--- The task ---
Transcribe the records below line for line, leaving out the pictures.

--- Task inputs ---

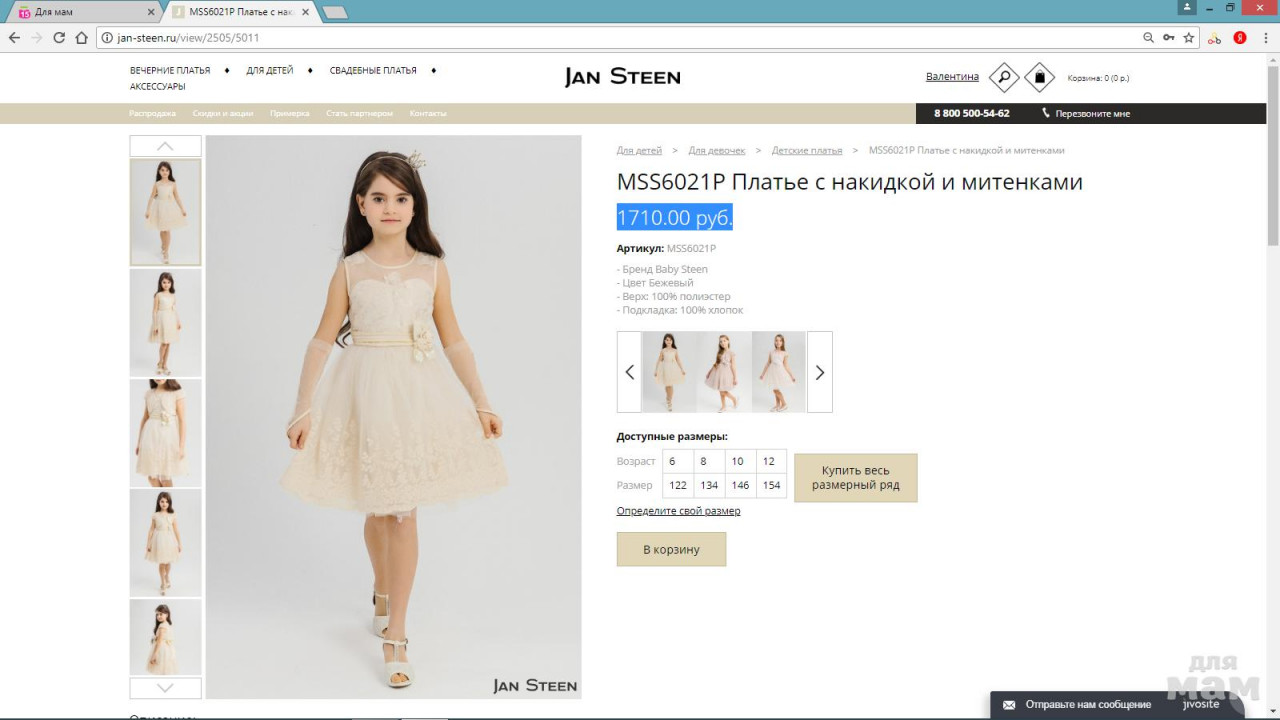Click browser reload page icon
This screenshot has width=1280, height=720.
59,38
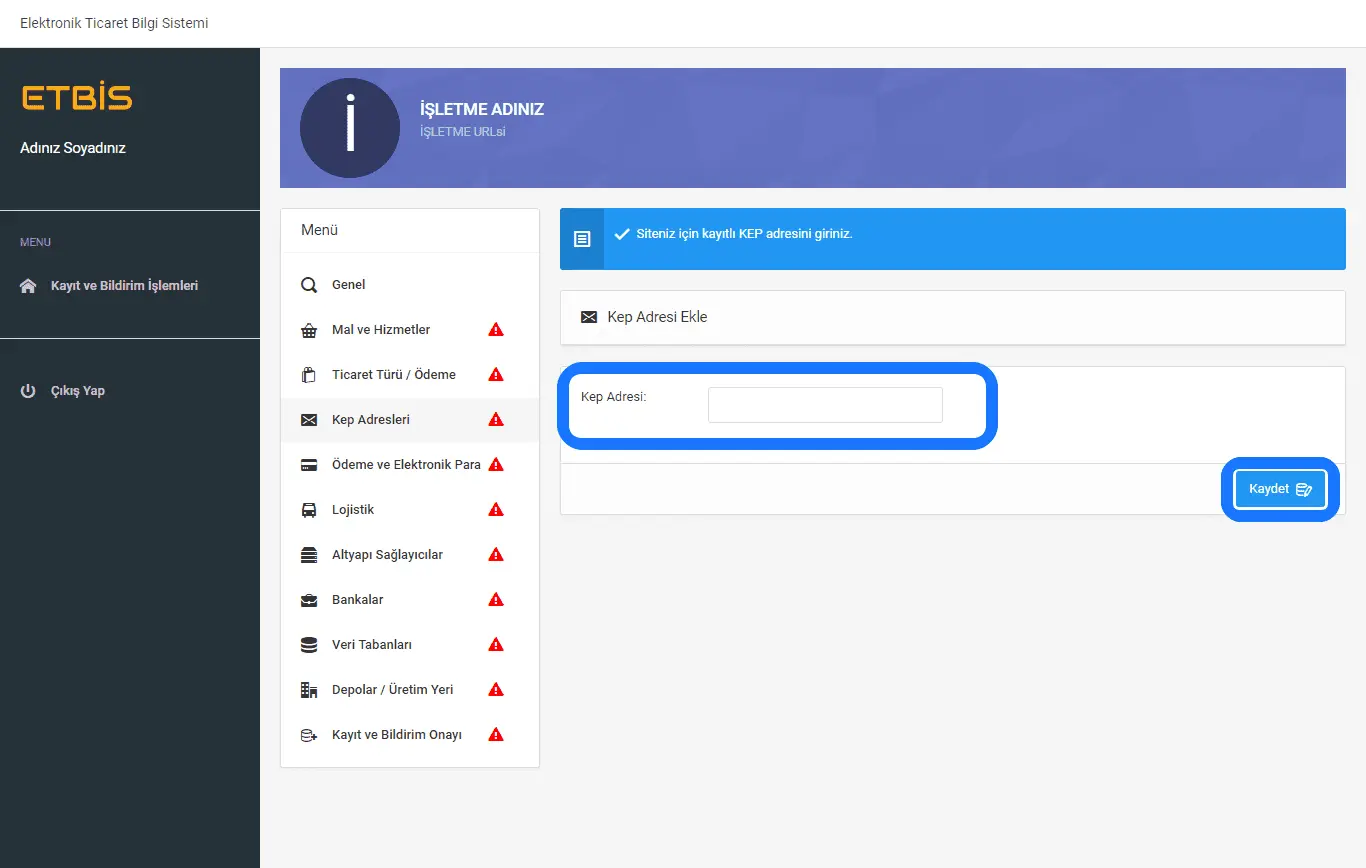This screenshot has width=1366, height=868.
Task: Click the document icon in the blue info banner
Action: (582, 239)
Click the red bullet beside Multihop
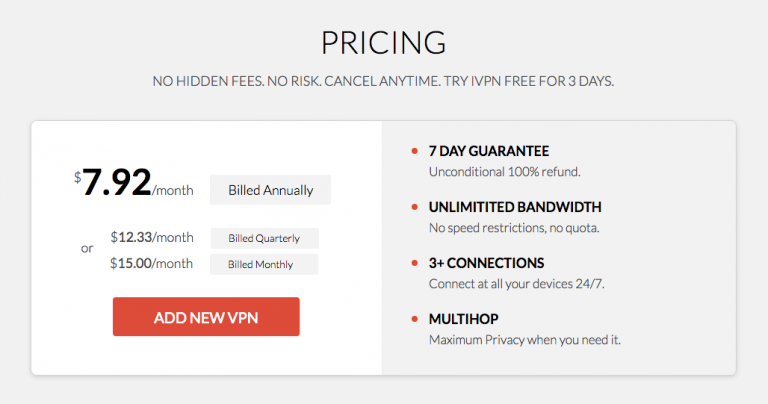 415,320
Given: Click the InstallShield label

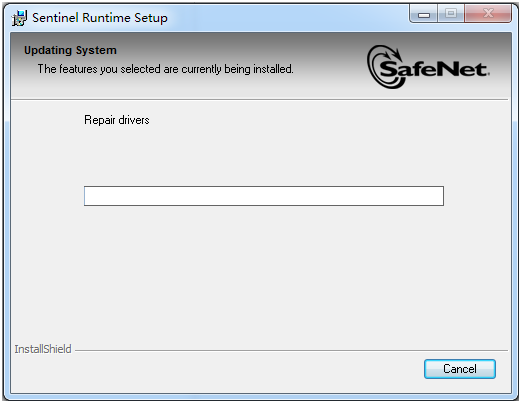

--- Solution below ---
Click browser reload page icon
This screenshot has width=1280, height=720.
59,38
This screenshot has width=1366, height=868.
Task: Click the document icon in the blue info banner
Action: (582, 239)
Click the red bullet beside Multihop
 415,320
Given: Click the InstallShield label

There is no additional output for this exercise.